ソレは失敗をおそれずチャレンジできる環境ともなっている。
例えば、失業者に単に失業給付金をマルマル与えるのではなく、働きうる能力を育てるサービス(リカレント教育など)を提供すれば、仕事の範囲を広げられるし、働くことに新しい喜びを発見できる可能性もある。
スウェ-デン社会では、社会福祉の充実が新たな雇用を生むという形でプログラムされている。
また、スウェーデン社会の大きな特徴は、「女性の労働力」に期待する度合いが高い。
裏を返せば、女性にも税金を払ってもらわなければならないということでもある。
したがって女性が働くことへのハンディを徹底して取り除いている。
両親あわせて最長16ヶ月の育児休暇が認められ、13ヶ月は賃金の8割支払われる。
また、病休で休んでも給料の80%の手当てで支払われる。
550日までは75%の手当てが支払われるから、大病を患ってもそう大きな負担とはならない。
そうした財源は、基本的には企業が負担する。
エリクソン社では、社員に支払う給与の33%を社会保障税として支払っているのである。
スウェーデンは、皆で高い税金を払って「安心」を買っている社会といえる。
安心は公共財によって提供されるものが多く、個人消費よりも「共同消費」の方が効率がよい。
つまり国に財布を預けたほうが低いコストで高いサ-ビスがえられるというわけである。
そのせいか、スウェーデンと日本には際立った特徴があらわれる。
日本は世界でダントツに貯蓄をする国で、スウェーデンはダントツ「貯蓄をしない国」である。
逆にいえばスウェ-デンは将来の不安に備えて貯金する必要がない社会だともいえる。
スウェーデンの「雇用大臣」によると、国の政治責任は「全ての人が「働いて」いなければならない」ということである。
裏をかえせば全ての人が税金を払ってもらわなければならないということでもある。
旧約聖書には、荒野で放浪するイスラエルを養った「マナ」という不思議な食べ物の話が登場する(出エジプト16章)。
イスラエルの民は、日々ふってくるマナで荒野の生活をしていくわけだが、逆にいえばマナは日々に消費されてなくなってしまうという食べ物である。
誰だって明日マナは降ってくるのか死ぬほど不安になる。もし明日以降マナが途絶えれば死ぬしかない。

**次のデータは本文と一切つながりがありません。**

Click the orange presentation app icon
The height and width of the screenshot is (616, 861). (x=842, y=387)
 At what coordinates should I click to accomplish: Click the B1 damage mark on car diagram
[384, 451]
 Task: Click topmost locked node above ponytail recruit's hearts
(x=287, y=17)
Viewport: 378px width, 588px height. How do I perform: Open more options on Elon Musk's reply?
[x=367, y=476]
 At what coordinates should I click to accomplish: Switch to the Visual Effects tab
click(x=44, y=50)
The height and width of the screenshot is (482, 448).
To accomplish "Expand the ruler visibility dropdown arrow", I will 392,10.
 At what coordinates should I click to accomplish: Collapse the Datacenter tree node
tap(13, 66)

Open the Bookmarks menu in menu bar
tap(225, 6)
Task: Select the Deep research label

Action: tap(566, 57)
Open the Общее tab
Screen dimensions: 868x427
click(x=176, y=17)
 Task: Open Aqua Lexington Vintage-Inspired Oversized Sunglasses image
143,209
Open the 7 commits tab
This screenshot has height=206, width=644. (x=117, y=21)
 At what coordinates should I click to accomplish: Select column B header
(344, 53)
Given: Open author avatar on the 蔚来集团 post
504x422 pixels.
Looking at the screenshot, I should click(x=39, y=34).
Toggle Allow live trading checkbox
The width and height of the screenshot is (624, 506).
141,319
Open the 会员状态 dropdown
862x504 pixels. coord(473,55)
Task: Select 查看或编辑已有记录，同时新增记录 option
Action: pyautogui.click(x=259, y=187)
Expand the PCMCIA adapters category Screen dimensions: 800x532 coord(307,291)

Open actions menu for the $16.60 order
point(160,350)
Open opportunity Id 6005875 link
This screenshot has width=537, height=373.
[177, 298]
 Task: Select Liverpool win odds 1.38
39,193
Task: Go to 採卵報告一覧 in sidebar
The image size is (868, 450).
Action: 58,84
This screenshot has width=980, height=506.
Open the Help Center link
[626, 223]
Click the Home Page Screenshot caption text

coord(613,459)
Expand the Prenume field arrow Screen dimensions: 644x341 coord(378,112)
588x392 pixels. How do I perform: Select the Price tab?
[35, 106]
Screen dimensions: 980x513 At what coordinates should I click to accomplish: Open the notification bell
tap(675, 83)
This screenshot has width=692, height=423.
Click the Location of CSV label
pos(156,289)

不安になった者達が明日の為にマナを貯めようとしたところ、翌日フタをあけたらすべて腐ってしまっていたという。
つまり日々に「明日のマナ」を信じて生きて行く他はなくなったのである。
イスラエルの場合は、神への信仰を鍛えるためソウしたが、もしも何も貯める必要もなく不慮の出来事が起きても「明日のマナ」を信じられる社会ということがいえる。
「スウェ-デン型」社会とは、共生の思想・女性が仕事ができる環境、福祉が雇用に結びつくプログラム、それらを裏打ちする政府の「透明性」である。
日本では女性の職場進出にともない保育所にはいれない「待機児童」の問題が大問題となているが、スウェーデンでは、社会にある様々なバリアを取り除いて自律を保障し、一方で人々に「安心」を与える共生がうまくカミ合っている。
何があっても、何らかの形で助けてくれるという、安心がある。
つまり「共生の思想」が行き渡っているのである。
そういう意識の為に全国に雇用が広くいきわたり、森と湖のスウェーデンには「限界集落」というものがないそうだ。
スウェーデンでは、少なくとも「高福祉」がかつての「イギリス病」のように働かずに食って暮らそうとはナラナイ高質の「共生」意識が育っているようである。

北欧で「共生の思想」がここまで育った背景に、森の生活や木々に対する意識と深い関係があるように思える。
最近、テレビで「樹木葬」というのがハヤッテいると聞いた。森があって、若い木々の根の先にパイプをいれてそこに「遺骨」を入れるという方式である。
頑丈な墓石に名前を刻むのではなく、自分の命の「残滓」が木々の命となって生き延びるという感覚が残る。
そして木が育っていくことが、亡くなった人がソノ命をドコカで保っているようで、人の心に「安らぎ」を与えるものである。
また見ず知らずの人であっても、同じ木の下に眠ってしまえば、何人かが「一つの木」を育てることになる。
木を基に据えた「共同墓地方式」というのも悪くない。自分の命が木というカタチを通じて、イロンナものと 繋がってると感覚をも抱かせる。
「樹木葬の発祥」についてはよくわからないが、スウェーデンでは遺体を凍結乾燥させて粉砕、肥料にして大地に還そうという究極の「エコ葬儀」が始まっている。
結局「エコな生き方」とは、本来エコロジーに適うということだから、単に環境に優しいというダケではなく、様々な命と「繋がって」生きるということならば、この「樹木葬」は、本来の意味でエコロジカルな「埋葬法」ではなかろうか。
作家の大江健三郎は四国の山林に育ったが、森の斜面に住んでいたせいか、木の根元が家の上にあった。
祖母から人間にはそれぞれ「自分の木」があってその木の根元から魂が発して宿り、死んだらその木の根元に魂が環るという話を聞いて育った。
そしてその木々は、魂がまた別の肉体に「新しい人」になっていく。
そして、自分達の生活がマルデその木の根っこから「命」をウケながら生きているように思えたという。
この風景は、作家的イマジネーションの源泉であったにちがいなく、大江氏は木を「メタファー」として多 くの作品を書いている。
日本人は自然にインスピレーションを得た工芸品が多い。特に日本人は一切クギを使用することなく、木々を接合して木工品作りをするワザがある。
それは、木という「素材」に対する特別な感性があるからだろう。
以前、こういう日本人の感性を「木のみ木のまま文化」と表現したことがある。
木ノミを使って、木という素材をそのママ生かす文化という意味である。
木々が失われていく、または木々から離れていくことは、日本社会にとって想像以上に大きな意味をもっているのではなかろうか。